Data Science Methodology

Eric Chuar has successfully certified and completed Data Science Methodology Course Certificate from IBM.

SCHOOL:
IBM

GRADUATED:
2018

DURATION:
6 Months

Data Science Methodology

Data Science Methodology Skills Gained

Describe what a data science methodology is and why data scientists need a methodology.

Evaluate which analytic model is appropriate among predictive, descriptive, and classification models used to analyze a case study.

Apply the six stages in the Cross-Industry Process for Data Mining (CRISP-DM) methodology to analyze a case study.

Determine appropriate data sources or your data science analysis methodology.

Course Perspective

Just wrapped up the Data Science Methodology course and I’ve got to say, it’s been a wild ride. I’ve always been the kind of guy to dive into the deep end before even stepping into the pool. Certifications? Sure, they look good on a resume, but the real learning is in the doing, you know?

First up, the course unpacked what data science methodology actually is. It’s basically a roadmap for how to tackle a data science problem. In my main gigs of digital marketing and programming, having a method to the madness is a lifesaver. It’s about having a plan so you’re not flying blind.

Speaking of plans, they went into different analytic models predictive, descriptive, and classification. It’s not just about gathering data; it’s about knowing what to do with it. In my marketing work, I can see how choosing the right model could mean the difference between a killer campaign and a dud.

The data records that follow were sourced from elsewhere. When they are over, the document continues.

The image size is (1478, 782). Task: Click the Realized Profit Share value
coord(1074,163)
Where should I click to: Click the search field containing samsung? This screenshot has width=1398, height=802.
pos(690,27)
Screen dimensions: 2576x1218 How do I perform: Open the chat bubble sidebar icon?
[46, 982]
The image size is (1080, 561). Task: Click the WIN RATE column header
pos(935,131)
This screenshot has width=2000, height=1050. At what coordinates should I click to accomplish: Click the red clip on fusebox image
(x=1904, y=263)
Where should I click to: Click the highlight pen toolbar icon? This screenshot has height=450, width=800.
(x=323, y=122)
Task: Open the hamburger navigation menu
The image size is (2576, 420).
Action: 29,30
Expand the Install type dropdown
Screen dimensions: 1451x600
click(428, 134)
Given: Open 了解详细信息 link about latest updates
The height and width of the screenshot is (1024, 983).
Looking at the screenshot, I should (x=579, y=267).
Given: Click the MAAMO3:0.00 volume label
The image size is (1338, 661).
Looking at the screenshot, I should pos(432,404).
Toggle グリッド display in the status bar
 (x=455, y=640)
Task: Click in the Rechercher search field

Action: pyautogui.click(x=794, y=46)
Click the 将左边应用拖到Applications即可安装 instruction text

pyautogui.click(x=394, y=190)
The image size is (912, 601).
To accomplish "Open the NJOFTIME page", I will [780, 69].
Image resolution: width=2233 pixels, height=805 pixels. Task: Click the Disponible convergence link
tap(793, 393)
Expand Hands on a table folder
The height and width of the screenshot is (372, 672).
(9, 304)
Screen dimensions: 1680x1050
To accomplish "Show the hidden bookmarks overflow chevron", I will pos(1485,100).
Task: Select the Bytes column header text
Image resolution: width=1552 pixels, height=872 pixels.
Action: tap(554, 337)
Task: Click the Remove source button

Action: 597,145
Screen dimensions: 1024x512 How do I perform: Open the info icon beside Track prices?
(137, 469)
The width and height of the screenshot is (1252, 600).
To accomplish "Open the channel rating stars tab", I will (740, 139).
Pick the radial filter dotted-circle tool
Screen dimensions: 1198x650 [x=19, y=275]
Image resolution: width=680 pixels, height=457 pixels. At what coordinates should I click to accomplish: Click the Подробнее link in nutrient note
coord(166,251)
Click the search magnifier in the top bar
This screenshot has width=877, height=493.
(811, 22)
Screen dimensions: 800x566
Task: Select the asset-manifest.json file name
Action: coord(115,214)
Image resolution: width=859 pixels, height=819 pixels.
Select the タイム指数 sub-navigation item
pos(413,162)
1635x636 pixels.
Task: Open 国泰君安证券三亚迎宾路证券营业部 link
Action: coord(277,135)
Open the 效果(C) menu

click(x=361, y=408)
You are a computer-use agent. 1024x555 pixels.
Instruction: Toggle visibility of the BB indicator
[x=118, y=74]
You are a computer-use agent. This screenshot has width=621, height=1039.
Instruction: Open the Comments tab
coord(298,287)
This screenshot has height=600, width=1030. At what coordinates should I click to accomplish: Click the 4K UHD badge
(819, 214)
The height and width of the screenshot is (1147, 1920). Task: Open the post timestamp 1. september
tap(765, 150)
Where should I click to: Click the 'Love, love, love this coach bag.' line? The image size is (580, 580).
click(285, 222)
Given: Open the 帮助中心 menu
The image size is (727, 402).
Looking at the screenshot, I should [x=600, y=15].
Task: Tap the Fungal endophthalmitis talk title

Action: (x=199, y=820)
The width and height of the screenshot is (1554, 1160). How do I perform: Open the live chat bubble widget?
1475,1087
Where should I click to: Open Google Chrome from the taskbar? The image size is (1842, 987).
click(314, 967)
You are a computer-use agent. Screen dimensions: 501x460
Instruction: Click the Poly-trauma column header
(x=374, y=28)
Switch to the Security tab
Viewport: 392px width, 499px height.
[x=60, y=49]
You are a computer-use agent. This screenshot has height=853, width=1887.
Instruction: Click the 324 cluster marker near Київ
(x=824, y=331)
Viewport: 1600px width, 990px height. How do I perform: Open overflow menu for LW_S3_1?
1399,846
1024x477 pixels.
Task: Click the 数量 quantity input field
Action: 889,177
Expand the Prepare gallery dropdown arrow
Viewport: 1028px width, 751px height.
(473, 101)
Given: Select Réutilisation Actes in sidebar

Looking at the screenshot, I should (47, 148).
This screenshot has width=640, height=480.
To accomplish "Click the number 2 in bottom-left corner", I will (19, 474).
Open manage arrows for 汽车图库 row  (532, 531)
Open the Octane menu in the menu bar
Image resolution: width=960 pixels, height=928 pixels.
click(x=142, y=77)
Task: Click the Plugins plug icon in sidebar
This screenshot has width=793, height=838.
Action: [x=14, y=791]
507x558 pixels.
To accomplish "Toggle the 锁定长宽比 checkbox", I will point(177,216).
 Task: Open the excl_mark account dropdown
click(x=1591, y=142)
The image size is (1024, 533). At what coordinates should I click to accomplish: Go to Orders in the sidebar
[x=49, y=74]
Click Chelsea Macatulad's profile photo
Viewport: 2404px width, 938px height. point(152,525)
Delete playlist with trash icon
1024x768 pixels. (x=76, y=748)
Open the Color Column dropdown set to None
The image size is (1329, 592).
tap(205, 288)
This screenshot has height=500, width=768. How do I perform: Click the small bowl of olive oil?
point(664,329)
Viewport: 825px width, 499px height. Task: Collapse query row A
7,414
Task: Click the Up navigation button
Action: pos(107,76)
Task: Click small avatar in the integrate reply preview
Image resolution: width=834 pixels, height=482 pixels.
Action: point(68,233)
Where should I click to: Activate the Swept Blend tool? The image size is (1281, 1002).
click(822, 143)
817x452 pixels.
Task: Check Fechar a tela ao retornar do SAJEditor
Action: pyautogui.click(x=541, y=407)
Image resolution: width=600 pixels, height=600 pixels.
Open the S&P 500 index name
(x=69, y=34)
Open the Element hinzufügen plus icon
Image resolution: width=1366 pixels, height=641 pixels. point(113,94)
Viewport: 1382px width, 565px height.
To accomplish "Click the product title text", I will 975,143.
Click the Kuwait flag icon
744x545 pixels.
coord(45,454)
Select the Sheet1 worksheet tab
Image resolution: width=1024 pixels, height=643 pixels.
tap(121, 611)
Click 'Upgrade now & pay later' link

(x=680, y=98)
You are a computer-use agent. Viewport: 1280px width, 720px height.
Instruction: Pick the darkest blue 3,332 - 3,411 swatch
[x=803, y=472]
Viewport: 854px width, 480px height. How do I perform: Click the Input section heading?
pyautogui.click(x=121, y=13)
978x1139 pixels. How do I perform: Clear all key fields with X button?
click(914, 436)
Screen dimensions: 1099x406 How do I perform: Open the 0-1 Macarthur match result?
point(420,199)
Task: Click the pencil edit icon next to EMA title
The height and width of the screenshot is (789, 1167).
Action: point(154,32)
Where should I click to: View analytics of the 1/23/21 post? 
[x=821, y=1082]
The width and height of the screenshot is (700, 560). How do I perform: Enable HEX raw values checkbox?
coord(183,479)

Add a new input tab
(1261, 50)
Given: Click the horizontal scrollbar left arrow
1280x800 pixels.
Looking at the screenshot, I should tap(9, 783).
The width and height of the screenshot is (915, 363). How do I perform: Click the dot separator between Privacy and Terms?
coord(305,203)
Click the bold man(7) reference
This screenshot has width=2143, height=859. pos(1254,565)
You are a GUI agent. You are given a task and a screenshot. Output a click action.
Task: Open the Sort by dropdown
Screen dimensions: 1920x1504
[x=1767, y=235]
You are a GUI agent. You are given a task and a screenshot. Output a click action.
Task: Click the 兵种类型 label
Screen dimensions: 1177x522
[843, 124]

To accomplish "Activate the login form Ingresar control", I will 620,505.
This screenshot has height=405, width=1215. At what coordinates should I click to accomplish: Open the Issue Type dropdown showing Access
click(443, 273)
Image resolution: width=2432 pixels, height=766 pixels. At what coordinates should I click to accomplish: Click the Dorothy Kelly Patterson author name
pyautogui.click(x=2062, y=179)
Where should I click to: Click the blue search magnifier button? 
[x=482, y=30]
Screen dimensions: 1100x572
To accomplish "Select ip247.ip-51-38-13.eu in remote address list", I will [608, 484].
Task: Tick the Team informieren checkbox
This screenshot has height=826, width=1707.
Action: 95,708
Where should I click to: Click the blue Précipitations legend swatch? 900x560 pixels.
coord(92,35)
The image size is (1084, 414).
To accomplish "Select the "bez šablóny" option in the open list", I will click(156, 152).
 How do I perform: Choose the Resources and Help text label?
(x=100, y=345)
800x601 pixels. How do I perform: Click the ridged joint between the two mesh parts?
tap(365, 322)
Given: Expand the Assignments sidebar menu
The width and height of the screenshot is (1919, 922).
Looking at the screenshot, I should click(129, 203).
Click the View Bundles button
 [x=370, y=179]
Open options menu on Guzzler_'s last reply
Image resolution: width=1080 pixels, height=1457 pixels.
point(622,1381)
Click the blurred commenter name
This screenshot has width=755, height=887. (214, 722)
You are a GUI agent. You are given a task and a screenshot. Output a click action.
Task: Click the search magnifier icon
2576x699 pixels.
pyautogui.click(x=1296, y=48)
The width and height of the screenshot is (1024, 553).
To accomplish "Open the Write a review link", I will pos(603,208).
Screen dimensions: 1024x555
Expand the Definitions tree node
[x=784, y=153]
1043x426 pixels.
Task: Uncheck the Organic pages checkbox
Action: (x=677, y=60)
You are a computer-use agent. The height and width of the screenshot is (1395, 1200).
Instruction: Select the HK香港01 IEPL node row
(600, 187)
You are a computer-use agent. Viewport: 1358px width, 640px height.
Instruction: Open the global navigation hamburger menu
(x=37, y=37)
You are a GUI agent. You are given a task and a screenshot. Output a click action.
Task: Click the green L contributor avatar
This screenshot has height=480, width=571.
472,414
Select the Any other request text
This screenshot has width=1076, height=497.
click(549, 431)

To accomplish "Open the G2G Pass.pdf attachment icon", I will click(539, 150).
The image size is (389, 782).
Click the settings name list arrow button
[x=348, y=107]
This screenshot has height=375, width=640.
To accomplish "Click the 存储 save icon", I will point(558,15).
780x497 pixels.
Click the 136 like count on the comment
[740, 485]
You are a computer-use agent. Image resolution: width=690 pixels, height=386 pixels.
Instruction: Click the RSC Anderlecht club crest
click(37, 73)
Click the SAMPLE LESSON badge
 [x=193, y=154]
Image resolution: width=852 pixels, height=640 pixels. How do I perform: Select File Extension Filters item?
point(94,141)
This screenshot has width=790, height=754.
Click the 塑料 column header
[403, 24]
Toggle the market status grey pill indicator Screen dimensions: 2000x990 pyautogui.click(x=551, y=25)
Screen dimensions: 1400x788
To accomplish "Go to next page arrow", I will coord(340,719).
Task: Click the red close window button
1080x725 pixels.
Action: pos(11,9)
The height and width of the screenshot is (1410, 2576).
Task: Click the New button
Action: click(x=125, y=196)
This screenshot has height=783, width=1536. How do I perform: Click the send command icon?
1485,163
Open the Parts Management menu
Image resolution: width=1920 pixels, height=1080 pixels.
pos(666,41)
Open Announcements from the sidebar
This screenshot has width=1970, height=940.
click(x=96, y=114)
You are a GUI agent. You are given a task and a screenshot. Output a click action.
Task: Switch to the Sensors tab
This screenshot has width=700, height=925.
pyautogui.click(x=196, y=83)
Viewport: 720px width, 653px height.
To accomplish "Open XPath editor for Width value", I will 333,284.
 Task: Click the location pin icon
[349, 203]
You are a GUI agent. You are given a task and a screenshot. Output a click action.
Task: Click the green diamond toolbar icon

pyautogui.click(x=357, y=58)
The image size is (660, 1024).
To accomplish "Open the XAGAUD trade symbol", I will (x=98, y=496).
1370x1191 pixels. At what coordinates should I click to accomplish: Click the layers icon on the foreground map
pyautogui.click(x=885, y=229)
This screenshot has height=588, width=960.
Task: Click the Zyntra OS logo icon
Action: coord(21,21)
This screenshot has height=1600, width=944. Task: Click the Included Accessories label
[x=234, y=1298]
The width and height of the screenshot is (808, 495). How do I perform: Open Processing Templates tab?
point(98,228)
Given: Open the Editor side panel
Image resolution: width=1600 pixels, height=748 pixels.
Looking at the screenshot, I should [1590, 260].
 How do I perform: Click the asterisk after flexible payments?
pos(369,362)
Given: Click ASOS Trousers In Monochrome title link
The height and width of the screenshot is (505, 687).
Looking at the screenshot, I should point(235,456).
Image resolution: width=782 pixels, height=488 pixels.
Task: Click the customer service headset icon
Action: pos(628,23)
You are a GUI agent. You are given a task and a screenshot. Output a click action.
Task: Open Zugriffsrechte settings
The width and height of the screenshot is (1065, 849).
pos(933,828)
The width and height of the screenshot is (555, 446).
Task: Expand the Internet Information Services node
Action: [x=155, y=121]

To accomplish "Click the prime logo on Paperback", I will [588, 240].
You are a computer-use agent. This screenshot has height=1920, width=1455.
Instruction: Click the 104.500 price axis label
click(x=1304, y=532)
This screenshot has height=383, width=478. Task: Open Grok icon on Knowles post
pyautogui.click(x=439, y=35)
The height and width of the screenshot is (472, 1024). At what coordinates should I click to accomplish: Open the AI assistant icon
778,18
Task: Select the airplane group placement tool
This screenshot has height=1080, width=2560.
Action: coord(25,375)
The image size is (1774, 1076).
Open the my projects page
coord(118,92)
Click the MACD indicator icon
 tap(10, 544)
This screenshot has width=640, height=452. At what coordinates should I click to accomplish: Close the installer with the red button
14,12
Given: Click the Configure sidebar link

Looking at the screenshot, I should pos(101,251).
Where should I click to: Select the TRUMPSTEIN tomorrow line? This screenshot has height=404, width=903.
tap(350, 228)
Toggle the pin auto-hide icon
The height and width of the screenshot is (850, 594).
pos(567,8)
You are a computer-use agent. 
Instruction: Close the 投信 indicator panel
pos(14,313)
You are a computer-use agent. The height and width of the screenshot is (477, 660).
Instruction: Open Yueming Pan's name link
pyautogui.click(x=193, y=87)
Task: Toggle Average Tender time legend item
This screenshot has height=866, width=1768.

Now, let’s talk CRISP-DM. That’s the Cross-Industry Process for Data Mining. It’s a six-stage methodology and it’s as crisp as the acronym suggests. This was cool because it gave a step-by-step approach to analyzing a case study, something I can see myself applying in my day job and other projects.

And don’t get me started on data sources. The course stressed how crucial it is to choose the right sources for analysis. Makes sense. Bad data in, bad analysis out. Especially when it comes to digital marketing, picking the right data sources can make or break your strategy.

But hey, it’s not just about me. I’ve been living in Malaysia and Singapore for years, and I’ve got a lot of love for these places. I want to share what I know, whether it’s digital marketing, programming, or even stuff like badminton coaching. Life’s too short to keep all this knowledge to myself, especially when I could be helping others. Got a family to think about, you know?

So, all in all, this course has been a fantastic addition to my toolkit. Whether I’m working on a digital campaign or just trying to make sense of a mountain of data, I’ve got some new skills to help me navigate. Can’t wait to put it all into practice!